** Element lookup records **
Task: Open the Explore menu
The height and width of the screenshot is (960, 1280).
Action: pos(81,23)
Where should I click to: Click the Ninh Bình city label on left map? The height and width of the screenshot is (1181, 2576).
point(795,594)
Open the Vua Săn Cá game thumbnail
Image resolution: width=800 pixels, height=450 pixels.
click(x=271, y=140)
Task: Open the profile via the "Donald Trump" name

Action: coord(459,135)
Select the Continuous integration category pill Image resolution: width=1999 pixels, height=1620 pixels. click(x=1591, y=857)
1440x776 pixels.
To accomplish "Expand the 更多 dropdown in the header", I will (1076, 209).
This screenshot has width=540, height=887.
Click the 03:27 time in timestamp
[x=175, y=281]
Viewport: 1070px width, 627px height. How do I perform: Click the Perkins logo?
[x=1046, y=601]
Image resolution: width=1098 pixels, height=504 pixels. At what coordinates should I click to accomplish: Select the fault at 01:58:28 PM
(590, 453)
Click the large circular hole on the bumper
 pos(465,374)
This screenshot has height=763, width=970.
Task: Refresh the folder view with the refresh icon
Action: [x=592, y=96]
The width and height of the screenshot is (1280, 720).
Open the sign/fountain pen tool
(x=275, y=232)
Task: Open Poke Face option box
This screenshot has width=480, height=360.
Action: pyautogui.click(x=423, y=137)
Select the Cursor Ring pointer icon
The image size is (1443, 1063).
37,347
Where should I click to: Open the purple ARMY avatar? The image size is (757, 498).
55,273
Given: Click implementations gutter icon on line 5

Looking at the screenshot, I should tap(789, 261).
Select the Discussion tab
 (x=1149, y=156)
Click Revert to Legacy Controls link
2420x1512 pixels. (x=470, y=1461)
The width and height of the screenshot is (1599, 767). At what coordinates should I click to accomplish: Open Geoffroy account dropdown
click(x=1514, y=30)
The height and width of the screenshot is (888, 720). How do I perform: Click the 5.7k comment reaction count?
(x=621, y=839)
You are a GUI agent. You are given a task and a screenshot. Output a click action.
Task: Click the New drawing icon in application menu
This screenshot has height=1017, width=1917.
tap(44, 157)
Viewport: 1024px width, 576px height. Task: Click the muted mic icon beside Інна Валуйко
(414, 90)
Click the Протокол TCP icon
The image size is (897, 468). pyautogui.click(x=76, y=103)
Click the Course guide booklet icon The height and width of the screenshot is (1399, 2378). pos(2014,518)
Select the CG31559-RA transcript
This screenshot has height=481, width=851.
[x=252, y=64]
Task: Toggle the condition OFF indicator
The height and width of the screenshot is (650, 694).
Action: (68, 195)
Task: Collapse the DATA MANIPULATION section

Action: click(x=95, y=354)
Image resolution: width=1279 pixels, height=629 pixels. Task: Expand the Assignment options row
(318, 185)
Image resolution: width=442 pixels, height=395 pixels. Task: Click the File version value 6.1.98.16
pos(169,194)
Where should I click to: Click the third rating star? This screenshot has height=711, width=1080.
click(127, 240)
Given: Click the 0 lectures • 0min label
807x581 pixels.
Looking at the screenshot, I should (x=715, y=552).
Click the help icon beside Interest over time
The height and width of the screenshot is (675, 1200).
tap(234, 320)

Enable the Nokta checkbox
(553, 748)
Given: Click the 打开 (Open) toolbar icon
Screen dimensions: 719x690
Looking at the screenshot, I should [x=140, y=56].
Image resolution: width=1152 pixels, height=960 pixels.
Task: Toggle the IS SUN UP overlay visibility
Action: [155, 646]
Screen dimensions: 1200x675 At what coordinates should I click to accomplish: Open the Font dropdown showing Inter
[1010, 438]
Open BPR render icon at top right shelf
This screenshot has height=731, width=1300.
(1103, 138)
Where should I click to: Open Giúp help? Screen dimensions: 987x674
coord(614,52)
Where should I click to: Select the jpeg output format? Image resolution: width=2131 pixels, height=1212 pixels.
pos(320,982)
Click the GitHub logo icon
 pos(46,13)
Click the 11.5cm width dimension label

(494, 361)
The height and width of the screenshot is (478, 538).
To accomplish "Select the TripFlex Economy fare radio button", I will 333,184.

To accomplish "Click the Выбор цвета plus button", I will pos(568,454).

** Goal **
Change "jpeg" to "png" in the records from the line with "Where should I click to: Open Giúp" through the end of the records, leaving everything else unchanged.

** Exercise response **
Where should I click to: Open Giúp help? Screen dimensions: 987x674
coord(614,52)
Where should I click to: Select the png output format? Image resolution: width=2131 pixels, height=1212 pixels.
pos(320,982)
Click the GitHub logo icon
 pos(46,13)
Click the 11.5cm width dimension label

(494, 361)
The height and width of the screenshot is (478, 538).
To accomplish "Select the TripFlex Economy fare radio button", I will 333,184.

To accomplish "Click the Выбор цвета plus button", I will pos(568,454).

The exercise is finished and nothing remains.